Il faut déjà qu'elles en franchissent le seuil, car seule une femme battue sur quatre se rend au commissariat,

Depuis cinq ans le ministère des familles a lancé deux plans de lutte contre ces violences.
Depuis cinq ans le ministère des familles a lancé deux plans de lutte contre ces violences. © Maxppp / Lionel Vadam

Sur les 220 000 femmes victimes de violences conjugales chaque année, seule une sur quatre se rend au commissariat : 14% portent plainte et 8% déposent une main courante.

La manière dont les femmes sont reçues dépend de la personne à qui elle ont à faire. Il faut savoir qu’il existe une soixantaine de psychologues intervenant dans les commissariats auprès du public. Depuis 2013 plus de 300000 professionnels ont été formés à l'accueil et à la prise en charge de ces femmes, que ce soit chez les policiers, les magistrats ou les professionnels de santé.
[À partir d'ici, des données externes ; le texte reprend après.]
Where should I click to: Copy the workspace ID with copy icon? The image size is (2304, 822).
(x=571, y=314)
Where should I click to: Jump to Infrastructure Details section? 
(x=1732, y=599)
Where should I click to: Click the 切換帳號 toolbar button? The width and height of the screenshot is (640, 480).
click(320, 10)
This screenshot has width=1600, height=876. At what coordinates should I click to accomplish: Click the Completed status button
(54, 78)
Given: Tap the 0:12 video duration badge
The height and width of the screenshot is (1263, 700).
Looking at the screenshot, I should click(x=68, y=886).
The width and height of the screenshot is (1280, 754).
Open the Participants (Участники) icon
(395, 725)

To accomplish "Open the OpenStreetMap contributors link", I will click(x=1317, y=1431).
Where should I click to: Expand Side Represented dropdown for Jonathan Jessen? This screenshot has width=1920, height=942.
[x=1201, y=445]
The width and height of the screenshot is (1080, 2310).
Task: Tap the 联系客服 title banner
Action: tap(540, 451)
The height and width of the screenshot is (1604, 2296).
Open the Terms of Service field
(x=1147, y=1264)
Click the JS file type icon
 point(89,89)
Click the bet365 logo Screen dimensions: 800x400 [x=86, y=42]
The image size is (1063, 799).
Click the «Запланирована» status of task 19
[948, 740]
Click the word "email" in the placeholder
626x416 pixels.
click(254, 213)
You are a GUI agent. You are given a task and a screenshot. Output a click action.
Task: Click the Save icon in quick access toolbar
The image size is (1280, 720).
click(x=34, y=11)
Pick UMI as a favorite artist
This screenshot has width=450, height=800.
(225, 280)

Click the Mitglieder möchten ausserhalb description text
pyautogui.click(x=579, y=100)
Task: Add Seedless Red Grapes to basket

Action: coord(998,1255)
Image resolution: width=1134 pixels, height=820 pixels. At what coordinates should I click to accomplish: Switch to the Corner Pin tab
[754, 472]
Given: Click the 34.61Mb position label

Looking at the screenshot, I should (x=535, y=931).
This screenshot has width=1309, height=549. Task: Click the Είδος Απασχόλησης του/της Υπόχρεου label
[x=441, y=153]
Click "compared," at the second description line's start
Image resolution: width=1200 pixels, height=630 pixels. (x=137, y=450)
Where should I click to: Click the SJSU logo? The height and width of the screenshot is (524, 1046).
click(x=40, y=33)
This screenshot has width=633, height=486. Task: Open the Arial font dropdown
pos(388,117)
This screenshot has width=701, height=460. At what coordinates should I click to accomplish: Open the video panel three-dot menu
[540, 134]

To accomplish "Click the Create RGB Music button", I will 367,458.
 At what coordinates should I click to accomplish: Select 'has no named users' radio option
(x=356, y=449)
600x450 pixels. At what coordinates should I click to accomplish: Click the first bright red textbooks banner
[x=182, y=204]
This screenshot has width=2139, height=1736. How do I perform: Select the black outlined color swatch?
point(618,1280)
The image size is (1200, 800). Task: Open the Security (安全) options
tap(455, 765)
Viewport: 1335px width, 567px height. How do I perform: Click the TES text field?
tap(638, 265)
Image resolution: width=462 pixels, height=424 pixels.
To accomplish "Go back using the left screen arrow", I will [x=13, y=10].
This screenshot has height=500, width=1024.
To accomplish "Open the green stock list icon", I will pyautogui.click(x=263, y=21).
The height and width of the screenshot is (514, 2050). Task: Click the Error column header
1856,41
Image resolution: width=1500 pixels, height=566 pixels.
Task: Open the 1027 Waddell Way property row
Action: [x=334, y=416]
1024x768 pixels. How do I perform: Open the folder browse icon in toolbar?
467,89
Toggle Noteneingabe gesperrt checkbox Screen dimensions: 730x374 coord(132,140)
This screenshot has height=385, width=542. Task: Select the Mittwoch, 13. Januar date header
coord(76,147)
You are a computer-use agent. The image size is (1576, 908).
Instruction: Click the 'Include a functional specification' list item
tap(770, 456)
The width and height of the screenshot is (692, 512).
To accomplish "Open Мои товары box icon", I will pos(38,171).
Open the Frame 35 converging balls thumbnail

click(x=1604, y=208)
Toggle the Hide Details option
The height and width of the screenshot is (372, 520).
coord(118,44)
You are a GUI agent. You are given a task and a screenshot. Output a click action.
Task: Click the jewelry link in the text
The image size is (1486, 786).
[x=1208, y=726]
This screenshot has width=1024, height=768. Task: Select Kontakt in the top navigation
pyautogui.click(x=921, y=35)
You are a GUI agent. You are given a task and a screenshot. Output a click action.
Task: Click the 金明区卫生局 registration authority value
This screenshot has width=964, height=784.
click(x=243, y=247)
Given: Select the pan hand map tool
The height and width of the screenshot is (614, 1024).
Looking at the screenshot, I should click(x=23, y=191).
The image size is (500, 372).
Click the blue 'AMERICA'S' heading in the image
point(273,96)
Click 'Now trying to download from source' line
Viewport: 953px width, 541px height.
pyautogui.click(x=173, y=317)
Si elles n'osent pas se rendre dans un commissariat ou une gendarmerie, le 3919, un numéro de téléphone gratuit et ouvert 7 jours 7, est à leur disposition. Il reçoit 50 000 appels chaque année. Depuis cinq ans le ministère des familles a lancé deux plans de lutte contre ces violences.

Quelles mesures ont été prises ?

Les efforts ont été portés sur la généralisation des téléphones "grave danger". Il y en actuellement 530, ils permettent à une femme d'alerter les forces de l'ordre grâce à une simple pression sur le boitier, si elle s'estime en danger. Le gouvernement a également augmenté les places en hébergement d'urgence, l'objectif est d'atteindre les 4 900 places en 2019.

Judiciairement la femme peut également bénéficier d'une ordonnance de protection avec pour priorité l'éviction du domicile du conjoint violent. Les magistrats doivent être systématiquement informés des faits déclarés et le constat de preuve doit être facilité.

Environ une trentaine de millions d'euros sont dépensés au total chaque année.

Ces différents plans sont une avancée pour toutes les associations qui défendent les femmes de victimes de violences, mais ils devront se poursuivre sous le nouveau gouvernement avec un budget plus conséquent si l'on veut voir ces statistiques baisser enfin.